The company said it may also limit the kinds of videos users upload to YouTube.

Google chief business officer Philipp Schindler
Asa Mathat

Google is changing the way it sells and places ads, after advertisers discovered some of their ads were running alongside videos featuring extremist content and hate speech.

The moves come less than a day after a top Google exec apologized publicly to advertisers.

The new policies and tools, announced via a blog post by Google chief business officer Philipp Schindler, include more conservative default settings for where ads may be placed and greater controls for advertisers.

They’re aimed at both advertisers and publishers: Google wants to reassure advertisers that their ads won’t run next to offensive content, and it’s warning publishers who make that stuff that they may lose their ad revenue if they don’t shape up.

“Starting today, we’re taking a tougher stance on hateful, offensive and derogatory content,” Schindler wrote. He said Google would work on removing ads that ran next to content that is “attacking or harassing people based on their race, religion, gender or similar categories.”

Schindler’s post also says Google will be reviewing what content it allows on YouTube. It’s unclear whether this move could result in removal of existing content.

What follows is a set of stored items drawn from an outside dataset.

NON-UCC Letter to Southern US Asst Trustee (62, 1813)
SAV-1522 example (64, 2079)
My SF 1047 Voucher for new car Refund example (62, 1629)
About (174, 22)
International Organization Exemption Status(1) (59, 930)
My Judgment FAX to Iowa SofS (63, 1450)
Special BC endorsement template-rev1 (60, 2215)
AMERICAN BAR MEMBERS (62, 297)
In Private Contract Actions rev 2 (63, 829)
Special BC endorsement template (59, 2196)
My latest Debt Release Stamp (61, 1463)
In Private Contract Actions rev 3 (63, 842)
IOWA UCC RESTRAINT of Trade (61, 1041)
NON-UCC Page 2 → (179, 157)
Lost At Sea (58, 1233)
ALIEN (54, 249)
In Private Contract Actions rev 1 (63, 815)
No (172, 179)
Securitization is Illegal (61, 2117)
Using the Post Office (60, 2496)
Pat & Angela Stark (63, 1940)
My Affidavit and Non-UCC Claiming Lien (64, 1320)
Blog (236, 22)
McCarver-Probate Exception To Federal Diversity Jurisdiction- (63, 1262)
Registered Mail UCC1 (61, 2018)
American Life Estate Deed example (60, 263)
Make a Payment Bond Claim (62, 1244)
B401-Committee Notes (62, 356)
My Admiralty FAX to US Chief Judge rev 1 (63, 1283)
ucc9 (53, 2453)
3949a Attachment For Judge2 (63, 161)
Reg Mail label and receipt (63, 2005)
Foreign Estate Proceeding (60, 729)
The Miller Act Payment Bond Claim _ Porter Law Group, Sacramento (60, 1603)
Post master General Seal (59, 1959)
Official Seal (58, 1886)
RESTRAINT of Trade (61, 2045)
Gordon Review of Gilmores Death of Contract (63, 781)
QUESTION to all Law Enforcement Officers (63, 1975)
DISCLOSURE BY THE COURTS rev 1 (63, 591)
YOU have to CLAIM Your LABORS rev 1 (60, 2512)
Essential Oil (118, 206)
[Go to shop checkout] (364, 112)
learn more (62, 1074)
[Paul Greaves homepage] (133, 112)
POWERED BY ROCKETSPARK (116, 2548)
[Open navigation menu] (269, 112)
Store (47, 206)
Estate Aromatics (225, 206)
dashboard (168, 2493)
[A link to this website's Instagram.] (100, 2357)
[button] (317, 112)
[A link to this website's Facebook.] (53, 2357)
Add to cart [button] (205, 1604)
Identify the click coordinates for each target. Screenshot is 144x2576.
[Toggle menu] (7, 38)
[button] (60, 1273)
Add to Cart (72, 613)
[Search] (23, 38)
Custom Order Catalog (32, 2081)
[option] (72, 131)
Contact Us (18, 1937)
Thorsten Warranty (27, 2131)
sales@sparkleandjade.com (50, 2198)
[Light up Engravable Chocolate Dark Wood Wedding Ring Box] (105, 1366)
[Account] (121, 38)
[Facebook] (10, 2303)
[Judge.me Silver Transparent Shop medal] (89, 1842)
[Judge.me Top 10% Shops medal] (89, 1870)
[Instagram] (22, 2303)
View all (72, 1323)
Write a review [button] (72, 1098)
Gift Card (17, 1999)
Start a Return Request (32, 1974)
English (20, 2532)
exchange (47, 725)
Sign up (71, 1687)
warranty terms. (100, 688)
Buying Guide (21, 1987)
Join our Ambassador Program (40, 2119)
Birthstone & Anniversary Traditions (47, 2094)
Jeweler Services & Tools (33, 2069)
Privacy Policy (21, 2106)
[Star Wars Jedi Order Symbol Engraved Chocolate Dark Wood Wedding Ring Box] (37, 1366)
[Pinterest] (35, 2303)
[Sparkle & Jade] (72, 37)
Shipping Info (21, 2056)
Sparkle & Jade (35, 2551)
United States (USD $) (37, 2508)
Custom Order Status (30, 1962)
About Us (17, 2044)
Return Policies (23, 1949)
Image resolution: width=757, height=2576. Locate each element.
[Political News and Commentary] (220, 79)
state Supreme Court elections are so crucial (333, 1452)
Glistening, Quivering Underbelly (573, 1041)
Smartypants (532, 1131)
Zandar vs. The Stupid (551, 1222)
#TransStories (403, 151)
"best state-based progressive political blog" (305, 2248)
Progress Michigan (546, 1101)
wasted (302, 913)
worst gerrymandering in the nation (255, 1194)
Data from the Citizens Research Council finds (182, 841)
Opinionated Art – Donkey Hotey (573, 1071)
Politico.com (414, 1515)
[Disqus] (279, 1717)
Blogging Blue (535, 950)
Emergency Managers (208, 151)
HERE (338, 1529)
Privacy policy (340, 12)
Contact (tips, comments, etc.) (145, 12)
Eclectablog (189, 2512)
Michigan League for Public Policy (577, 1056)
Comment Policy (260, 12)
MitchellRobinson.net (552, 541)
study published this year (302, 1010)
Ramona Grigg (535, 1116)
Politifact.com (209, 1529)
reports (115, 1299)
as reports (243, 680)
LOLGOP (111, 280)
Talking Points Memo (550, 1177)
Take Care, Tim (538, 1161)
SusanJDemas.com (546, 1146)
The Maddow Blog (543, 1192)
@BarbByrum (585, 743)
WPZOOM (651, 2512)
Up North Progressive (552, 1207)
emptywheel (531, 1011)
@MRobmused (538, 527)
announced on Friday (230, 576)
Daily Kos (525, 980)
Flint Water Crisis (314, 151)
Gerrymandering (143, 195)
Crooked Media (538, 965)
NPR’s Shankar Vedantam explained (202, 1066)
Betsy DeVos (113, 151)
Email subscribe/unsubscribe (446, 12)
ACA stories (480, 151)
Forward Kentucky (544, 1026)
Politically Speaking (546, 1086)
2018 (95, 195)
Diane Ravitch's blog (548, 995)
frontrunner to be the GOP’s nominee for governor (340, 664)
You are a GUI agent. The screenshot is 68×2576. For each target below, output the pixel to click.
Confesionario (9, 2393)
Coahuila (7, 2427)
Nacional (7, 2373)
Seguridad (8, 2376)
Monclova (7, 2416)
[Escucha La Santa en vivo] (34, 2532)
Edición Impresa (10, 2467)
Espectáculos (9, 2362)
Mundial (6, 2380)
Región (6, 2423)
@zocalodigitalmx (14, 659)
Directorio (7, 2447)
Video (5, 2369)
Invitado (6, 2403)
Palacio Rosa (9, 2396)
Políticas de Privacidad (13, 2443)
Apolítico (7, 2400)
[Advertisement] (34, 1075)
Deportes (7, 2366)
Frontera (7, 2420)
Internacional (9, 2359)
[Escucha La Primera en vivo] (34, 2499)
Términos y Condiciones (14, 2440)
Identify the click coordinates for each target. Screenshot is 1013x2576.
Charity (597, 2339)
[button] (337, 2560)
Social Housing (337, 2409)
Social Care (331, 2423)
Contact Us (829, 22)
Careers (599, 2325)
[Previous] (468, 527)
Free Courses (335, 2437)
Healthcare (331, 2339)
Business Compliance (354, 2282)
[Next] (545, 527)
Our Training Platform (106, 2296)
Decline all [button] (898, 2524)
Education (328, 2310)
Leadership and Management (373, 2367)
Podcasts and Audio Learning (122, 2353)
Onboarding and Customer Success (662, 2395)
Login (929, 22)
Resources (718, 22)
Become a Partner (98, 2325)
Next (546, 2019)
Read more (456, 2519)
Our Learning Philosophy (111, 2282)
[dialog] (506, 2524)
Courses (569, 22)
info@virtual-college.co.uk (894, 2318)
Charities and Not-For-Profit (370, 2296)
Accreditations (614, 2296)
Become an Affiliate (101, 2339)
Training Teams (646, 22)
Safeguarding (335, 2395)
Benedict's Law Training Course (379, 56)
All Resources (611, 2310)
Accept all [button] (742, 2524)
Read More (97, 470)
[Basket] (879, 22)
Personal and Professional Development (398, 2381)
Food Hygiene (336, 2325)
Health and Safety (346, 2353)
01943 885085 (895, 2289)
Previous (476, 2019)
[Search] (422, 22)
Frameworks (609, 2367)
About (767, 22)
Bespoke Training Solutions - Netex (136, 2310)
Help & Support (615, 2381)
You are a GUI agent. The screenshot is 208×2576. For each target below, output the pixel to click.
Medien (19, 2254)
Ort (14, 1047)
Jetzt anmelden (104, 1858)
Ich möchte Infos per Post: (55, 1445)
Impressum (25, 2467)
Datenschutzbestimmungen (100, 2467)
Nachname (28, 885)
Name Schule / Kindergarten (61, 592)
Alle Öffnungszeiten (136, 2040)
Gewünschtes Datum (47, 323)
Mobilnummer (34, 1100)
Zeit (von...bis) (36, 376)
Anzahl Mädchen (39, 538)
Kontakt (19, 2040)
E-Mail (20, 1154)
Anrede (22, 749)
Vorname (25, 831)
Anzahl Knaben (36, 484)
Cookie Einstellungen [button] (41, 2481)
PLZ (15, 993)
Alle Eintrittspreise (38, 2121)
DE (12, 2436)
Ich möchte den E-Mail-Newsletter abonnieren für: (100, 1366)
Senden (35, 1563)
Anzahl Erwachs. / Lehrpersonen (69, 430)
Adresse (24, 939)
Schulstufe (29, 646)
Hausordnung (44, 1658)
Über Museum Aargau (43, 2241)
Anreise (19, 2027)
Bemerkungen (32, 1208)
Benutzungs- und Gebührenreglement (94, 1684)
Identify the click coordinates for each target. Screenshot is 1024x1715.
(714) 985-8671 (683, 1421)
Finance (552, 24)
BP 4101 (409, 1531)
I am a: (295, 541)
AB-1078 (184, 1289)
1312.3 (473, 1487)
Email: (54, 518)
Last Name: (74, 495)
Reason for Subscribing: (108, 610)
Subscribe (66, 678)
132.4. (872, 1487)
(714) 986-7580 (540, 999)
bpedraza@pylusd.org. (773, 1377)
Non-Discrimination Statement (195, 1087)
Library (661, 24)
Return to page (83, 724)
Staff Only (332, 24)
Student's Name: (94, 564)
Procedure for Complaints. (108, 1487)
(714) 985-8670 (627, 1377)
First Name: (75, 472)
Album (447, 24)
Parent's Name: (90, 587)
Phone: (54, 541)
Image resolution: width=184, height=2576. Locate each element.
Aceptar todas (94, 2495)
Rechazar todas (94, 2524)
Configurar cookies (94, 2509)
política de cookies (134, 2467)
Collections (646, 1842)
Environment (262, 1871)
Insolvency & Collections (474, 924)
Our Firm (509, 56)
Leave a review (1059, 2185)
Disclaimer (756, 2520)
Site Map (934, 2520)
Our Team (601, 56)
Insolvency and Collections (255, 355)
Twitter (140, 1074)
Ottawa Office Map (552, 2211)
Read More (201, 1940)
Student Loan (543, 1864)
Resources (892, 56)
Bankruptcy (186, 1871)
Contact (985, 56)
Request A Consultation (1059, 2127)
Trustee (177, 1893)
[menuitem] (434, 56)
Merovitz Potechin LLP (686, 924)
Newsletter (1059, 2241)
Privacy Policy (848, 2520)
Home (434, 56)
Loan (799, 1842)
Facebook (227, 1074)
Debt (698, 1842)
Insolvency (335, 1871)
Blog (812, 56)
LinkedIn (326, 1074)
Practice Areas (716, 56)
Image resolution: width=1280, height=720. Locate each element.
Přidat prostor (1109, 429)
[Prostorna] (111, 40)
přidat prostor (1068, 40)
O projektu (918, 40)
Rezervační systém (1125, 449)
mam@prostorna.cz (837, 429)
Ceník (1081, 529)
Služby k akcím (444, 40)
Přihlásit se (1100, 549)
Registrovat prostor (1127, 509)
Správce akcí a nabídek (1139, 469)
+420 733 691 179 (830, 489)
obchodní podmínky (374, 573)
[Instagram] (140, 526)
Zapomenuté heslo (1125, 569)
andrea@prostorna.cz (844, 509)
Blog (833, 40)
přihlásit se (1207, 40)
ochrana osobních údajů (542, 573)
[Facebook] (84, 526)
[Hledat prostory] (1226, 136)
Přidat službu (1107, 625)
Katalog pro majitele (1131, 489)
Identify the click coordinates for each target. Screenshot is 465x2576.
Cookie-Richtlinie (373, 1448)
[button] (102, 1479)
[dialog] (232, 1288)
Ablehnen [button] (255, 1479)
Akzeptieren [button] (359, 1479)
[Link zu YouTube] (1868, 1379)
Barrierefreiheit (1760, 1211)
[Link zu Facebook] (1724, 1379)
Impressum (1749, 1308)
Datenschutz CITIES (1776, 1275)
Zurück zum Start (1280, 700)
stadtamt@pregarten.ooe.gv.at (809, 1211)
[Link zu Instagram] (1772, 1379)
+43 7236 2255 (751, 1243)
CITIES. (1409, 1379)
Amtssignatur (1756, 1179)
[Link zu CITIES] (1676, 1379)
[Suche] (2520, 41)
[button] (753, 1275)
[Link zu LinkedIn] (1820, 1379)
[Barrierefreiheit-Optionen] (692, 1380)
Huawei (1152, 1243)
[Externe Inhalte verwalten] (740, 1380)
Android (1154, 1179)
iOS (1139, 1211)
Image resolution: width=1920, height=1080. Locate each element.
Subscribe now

“Finally, we won’t stop at taking down ads. The YouTube team is taking a hard look at our existing community guidelines to determine what content is allowed on the platform — not just what content can be monetized,” he wrote.

We’ve asked Google to elaborate on what Schindler means, and will update with comment if they have one. Update: Here’s a quote from a YouTube rep: “While we want YouTube to be a place for free expression, we’re taking a harder look at broadening our community guidelines around hate speech and harassment.”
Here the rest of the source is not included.